What is needed is an exact copy of every entry, without the pictures.

+++

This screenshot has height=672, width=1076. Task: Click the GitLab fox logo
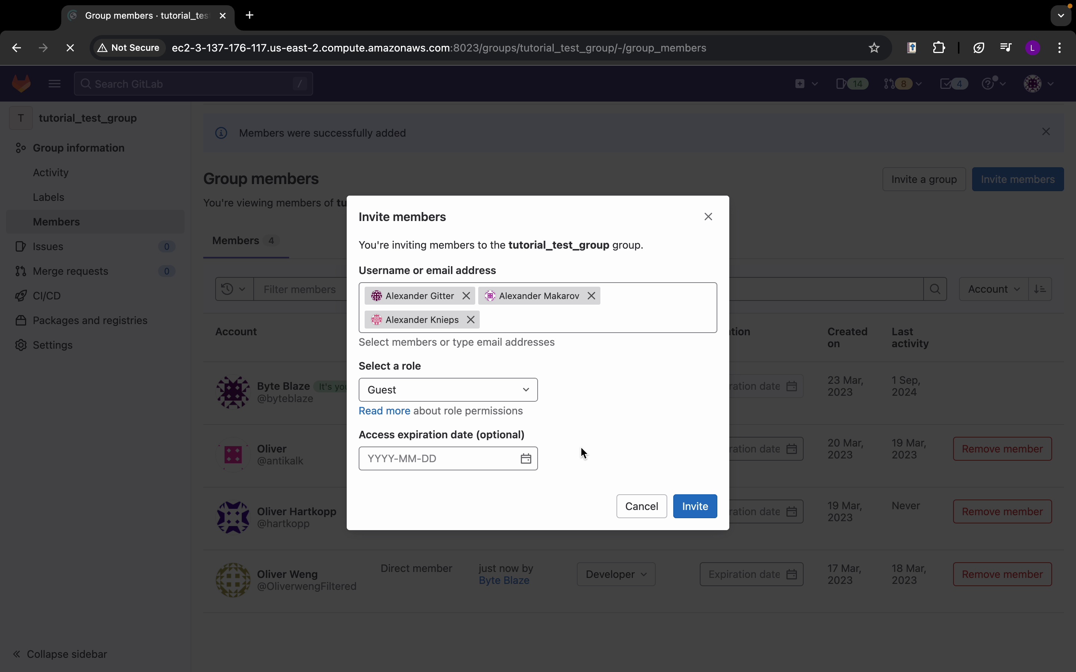click(21, 84)
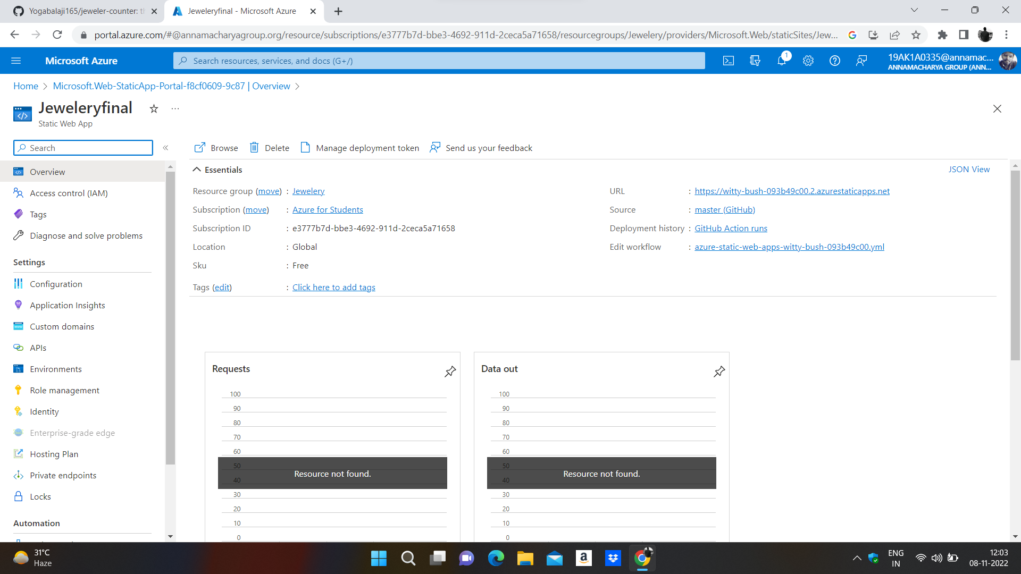Screen dimensions: 1021x574
Task: Pin the Data out chart
Action: pyautogui.click(x=719, y=372)
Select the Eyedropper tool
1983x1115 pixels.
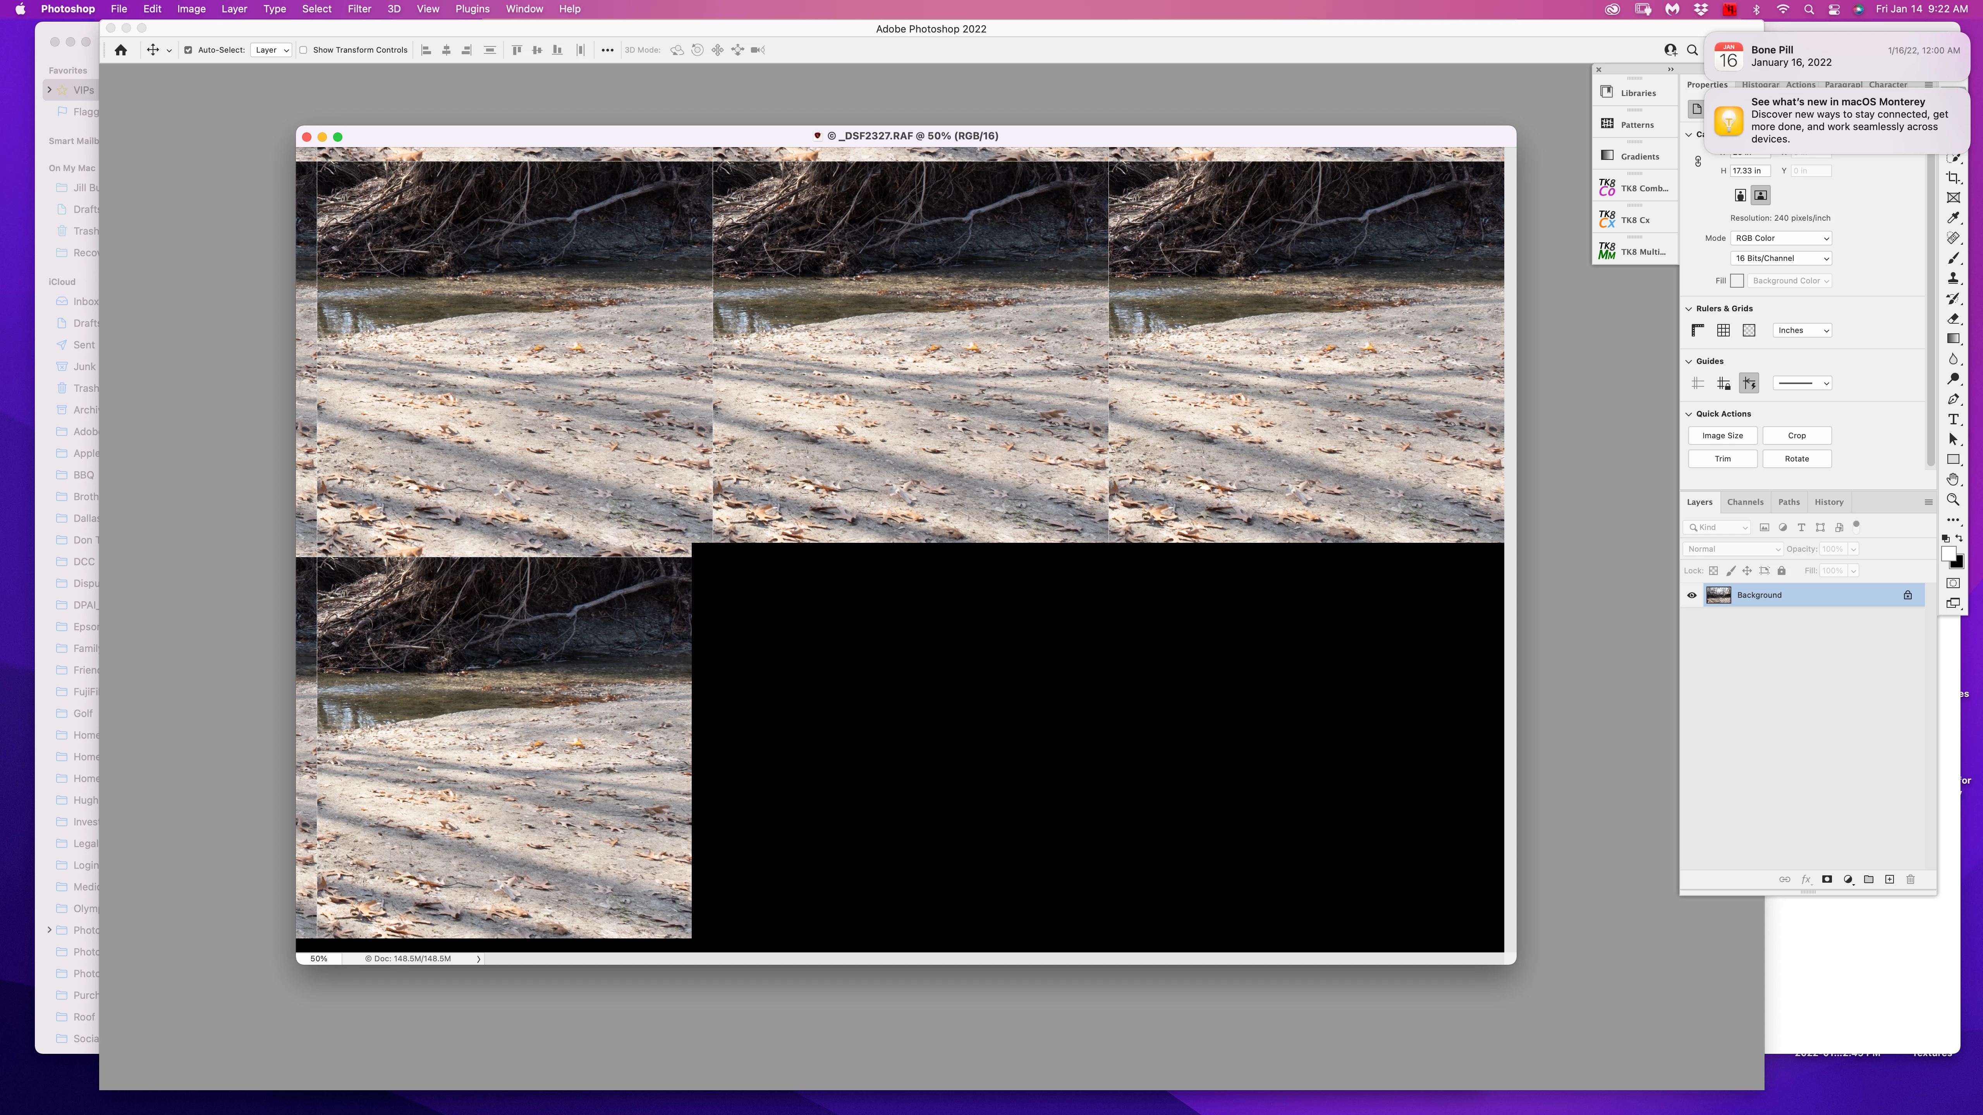[x=1953, y=218]
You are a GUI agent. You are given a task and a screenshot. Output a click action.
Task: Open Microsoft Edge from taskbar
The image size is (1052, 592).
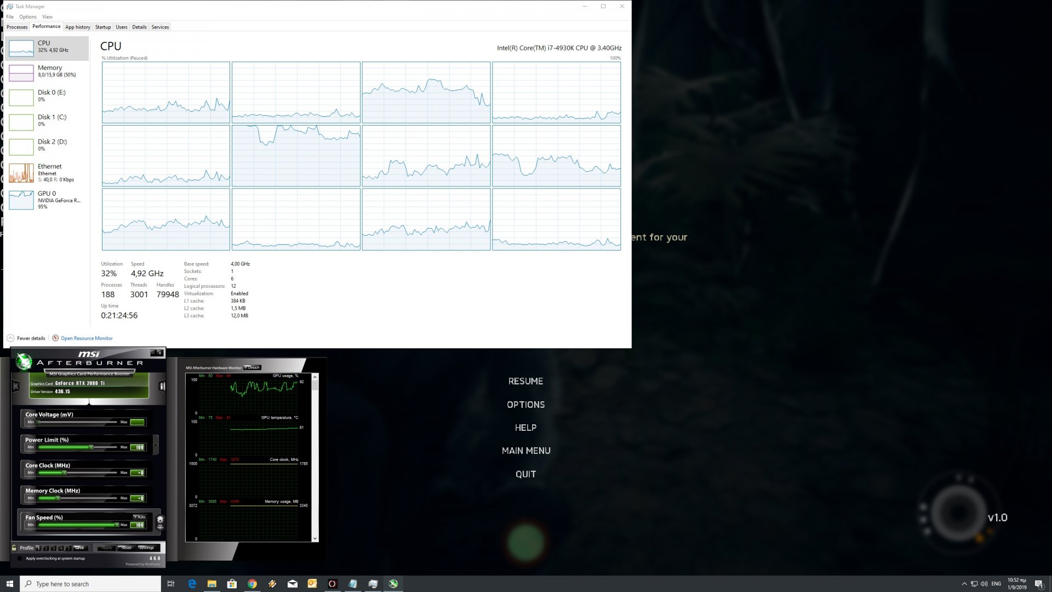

+++

**Your solution:**
This screenshot has height=672, width=1076. Task: Click the GitLab fox logo
click(21, 84)
Screen dimensions: 1021x574
Task: Pin the Data out chart
Action: pyautogui.click(x=719, y=372)
Select the Eyedropper tool
1983x1115 pixels.
[x=1953, y=218]
You are a GUI agent. You are given a task and a screenshot. Output a click action.
Task: Open Microsoft Edge from taskbar
The image size is (1052, 592).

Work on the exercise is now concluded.